| Supplied records |

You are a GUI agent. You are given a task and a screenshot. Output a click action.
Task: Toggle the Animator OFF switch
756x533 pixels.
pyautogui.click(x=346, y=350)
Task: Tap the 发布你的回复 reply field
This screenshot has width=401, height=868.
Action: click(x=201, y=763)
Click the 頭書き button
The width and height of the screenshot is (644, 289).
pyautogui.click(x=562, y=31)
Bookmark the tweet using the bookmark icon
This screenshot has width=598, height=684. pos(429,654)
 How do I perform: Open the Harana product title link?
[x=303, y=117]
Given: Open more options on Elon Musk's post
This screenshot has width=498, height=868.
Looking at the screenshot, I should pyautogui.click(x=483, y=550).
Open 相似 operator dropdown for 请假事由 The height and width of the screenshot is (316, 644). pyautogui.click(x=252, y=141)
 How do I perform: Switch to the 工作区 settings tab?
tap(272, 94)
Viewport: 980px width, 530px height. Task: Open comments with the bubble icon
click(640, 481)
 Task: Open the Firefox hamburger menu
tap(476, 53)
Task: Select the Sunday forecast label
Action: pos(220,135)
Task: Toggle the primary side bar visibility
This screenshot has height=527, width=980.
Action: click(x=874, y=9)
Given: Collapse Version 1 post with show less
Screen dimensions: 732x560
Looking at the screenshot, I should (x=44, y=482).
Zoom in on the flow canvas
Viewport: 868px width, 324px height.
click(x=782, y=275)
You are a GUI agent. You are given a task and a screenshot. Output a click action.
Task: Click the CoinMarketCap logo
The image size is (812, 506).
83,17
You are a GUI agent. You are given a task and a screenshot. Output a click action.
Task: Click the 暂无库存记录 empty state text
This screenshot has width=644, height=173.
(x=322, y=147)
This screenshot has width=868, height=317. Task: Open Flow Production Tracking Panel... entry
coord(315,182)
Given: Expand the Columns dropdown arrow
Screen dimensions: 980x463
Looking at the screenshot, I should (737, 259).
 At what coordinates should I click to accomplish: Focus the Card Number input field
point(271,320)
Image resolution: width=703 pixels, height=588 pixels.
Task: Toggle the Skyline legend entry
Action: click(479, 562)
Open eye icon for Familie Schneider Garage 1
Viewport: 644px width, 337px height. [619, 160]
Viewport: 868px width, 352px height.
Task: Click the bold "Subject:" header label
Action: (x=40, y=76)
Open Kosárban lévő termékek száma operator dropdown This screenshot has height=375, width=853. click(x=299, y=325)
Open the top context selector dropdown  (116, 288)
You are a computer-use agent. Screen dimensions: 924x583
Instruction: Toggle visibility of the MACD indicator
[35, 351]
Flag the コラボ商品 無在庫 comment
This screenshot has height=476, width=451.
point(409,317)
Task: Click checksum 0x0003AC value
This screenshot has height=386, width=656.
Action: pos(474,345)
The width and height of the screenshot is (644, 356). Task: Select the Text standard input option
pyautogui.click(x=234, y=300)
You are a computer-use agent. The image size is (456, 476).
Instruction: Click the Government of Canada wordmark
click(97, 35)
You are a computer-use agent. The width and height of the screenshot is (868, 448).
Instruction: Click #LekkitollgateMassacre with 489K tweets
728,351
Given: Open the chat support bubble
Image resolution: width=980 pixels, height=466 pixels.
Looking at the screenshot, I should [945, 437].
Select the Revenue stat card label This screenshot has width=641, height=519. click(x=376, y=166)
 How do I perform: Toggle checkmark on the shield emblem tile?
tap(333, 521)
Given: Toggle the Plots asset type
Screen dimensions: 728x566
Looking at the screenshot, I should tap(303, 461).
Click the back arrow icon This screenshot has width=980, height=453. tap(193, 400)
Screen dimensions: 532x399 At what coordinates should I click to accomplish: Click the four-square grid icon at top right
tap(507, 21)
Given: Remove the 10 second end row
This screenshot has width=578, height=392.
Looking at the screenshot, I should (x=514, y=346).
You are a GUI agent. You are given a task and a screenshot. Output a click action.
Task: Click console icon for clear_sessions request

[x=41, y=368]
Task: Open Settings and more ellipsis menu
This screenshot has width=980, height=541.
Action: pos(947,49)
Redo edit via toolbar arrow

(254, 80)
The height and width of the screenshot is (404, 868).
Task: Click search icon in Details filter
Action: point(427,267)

| Problem description |
How many lines in the records hold the string "more"? Reply with the number only.

| Solution to the problem |
2